Stored data entries:
--------------------------------

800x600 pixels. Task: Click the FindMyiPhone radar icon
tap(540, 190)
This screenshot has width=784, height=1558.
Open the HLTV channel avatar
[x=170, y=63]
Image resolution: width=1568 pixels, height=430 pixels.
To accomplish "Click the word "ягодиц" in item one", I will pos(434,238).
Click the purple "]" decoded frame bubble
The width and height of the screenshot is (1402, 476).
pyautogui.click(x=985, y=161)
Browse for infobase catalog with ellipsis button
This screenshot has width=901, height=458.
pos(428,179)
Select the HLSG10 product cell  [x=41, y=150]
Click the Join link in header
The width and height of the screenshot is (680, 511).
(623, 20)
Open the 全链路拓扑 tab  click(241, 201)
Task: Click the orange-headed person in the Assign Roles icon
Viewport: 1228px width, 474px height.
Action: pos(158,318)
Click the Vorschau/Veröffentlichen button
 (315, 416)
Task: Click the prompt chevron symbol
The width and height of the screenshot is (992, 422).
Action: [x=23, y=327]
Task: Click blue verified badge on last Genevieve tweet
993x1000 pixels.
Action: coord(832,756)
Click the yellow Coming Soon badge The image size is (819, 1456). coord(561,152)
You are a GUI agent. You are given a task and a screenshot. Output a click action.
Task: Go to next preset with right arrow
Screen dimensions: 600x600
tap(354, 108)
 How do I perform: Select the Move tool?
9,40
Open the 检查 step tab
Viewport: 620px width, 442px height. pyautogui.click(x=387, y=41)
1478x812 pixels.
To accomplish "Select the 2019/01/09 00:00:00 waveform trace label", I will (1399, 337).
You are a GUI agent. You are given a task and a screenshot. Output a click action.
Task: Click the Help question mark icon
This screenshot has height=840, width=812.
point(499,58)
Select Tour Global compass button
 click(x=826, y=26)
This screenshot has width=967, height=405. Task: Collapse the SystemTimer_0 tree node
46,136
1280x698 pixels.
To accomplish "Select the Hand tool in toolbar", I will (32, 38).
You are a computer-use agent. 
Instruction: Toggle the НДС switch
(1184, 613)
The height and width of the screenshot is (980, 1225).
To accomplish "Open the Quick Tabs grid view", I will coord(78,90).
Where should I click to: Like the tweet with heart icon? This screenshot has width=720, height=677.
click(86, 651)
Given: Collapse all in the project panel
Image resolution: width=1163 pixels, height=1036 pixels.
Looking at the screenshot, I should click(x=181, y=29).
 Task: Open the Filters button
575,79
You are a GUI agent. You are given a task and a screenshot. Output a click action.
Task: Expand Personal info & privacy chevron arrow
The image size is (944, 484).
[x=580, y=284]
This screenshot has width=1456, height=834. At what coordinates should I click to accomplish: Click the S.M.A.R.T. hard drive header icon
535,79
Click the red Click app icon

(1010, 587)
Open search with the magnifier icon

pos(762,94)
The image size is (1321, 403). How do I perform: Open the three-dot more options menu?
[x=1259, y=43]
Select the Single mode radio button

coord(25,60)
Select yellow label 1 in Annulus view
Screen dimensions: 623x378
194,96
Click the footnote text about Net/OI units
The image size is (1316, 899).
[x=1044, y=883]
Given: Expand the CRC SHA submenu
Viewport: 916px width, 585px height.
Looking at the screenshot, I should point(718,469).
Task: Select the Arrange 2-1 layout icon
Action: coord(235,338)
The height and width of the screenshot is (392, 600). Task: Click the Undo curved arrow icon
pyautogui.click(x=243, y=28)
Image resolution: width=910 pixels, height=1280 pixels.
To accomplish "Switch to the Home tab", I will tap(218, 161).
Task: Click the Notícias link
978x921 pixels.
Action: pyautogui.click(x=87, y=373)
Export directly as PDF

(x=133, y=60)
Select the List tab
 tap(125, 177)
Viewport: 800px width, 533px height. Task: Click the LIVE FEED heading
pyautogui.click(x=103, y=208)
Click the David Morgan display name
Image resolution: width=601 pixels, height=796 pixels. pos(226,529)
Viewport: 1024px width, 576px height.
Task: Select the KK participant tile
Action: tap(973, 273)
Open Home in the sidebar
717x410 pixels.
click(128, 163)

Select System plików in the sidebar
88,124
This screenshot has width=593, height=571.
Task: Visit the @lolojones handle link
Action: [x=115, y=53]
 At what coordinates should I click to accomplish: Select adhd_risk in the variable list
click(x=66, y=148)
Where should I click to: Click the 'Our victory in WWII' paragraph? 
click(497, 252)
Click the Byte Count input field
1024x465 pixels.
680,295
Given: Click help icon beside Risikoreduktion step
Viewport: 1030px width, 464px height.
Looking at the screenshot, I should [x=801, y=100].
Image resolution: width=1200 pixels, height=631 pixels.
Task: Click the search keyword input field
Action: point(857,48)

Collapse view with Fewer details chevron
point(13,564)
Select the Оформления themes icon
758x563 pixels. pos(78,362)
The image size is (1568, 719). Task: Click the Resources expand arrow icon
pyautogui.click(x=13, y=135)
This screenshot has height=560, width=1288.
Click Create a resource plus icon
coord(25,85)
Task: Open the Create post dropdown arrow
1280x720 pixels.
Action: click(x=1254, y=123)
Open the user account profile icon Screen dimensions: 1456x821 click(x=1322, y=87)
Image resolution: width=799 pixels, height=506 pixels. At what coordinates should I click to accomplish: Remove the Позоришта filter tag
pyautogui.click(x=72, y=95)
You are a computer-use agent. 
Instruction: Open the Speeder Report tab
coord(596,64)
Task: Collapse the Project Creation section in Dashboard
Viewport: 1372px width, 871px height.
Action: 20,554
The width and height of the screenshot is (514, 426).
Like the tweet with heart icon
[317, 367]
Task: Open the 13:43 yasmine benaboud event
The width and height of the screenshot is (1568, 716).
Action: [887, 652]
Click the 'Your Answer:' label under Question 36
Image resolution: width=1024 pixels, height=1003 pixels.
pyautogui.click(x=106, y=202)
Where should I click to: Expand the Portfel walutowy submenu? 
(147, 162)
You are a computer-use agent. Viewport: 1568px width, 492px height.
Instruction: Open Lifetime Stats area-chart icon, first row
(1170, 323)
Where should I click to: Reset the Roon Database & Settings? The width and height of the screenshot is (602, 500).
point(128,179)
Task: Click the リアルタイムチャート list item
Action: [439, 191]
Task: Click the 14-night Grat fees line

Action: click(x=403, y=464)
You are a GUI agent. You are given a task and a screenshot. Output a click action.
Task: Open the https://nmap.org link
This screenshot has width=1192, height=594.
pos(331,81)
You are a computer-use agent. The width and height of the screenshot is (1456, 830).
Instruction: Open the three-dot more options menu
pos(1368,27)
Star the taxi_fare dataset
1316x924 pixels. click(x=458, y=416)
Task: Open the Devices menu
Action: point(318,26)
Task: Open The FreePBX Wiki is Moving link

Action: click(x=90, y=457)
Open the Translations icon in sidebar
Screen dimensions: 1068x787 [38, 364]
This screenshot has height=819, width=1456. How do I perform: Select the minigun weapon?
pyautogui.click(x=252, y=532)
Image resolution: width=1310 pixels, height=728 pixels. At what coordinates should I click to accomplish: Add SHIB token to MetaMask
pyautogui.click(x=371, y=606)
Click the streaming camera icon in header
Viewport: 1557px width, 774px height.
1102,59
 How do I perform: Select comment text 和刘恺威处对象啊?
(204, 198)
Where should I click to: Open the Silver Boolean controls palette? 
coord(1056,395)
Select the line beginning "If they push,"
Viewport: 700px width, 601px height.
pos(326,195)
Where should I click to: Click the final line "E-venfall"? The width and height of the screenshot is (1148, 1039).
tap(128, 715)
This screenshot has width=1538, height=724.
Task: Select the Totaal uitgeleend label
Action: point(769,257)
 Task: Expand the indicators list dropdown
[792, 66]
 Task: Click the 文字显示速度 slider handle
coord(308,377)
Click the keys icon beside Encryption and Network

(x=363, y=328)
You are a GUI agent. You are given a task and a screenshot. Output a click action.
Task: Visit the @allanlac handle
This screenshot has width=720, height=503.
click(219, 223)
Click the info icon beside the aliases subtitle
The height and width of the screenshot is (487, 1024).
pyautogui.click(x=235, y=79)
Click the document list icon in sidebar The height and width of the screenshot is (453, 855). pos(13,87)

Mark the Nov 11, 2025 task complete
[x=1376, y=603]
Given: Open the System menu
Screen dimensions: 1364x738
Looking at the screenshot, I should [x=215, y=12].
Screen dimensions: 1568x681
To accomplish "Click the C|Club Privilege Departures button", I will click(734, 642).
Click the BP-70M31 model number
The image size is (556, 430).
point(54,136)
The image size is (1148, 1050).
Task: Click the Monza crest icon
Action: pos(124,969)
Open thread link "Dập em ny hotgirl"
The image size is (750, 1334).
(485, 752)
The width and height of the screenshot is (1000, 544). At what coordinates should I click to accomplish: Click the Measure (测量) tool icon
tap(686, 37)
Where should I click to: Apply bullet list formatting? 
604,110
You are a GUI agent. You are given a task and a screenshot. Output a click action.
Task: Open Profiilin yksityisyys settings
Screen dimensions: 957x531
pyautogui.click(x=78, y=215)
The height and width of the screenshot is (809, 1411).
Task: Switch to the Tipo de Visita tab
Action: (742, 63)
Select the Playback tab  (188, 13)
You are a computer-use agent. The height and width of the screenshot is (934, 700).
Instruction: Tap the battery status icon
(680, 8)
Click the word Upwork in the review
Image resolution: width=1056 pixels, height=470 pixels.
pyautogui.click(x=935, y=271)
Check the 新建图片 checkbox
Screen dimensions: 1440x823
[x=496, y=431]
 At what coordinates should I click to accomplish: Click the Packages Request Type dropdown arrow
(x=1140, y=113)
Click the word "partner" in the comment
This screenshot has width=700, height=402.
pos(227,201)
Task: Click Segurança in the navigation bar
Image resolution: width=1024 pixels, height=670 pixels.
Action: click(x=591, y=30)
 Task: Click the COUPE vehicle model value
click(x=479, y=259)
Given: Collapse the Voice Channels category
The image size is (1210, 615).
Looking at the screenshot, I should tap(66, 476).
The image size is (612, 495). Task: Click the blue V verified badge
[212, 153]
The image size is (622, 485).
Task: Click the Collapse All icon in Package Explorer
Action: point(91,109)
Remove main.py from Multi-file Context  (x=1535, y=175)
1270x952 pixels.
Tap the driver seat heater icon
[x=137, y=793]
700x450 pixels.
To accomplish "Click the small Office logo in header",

--------------------------------

Problem description:
Please print, exactly and with nothing else, the lines from the first line of the entries through the line containing "Image resolution: width=1568".

Finished exercise:
800x600 pixels. Task: Click the FindMyiPhone radar icon
tap(540, 190)
This screenshot has width=784, height=1558.
Open the HLTV channel avatar
[x=170, y=63]
Image resolution: width=1568 pixels, height=430 pixels.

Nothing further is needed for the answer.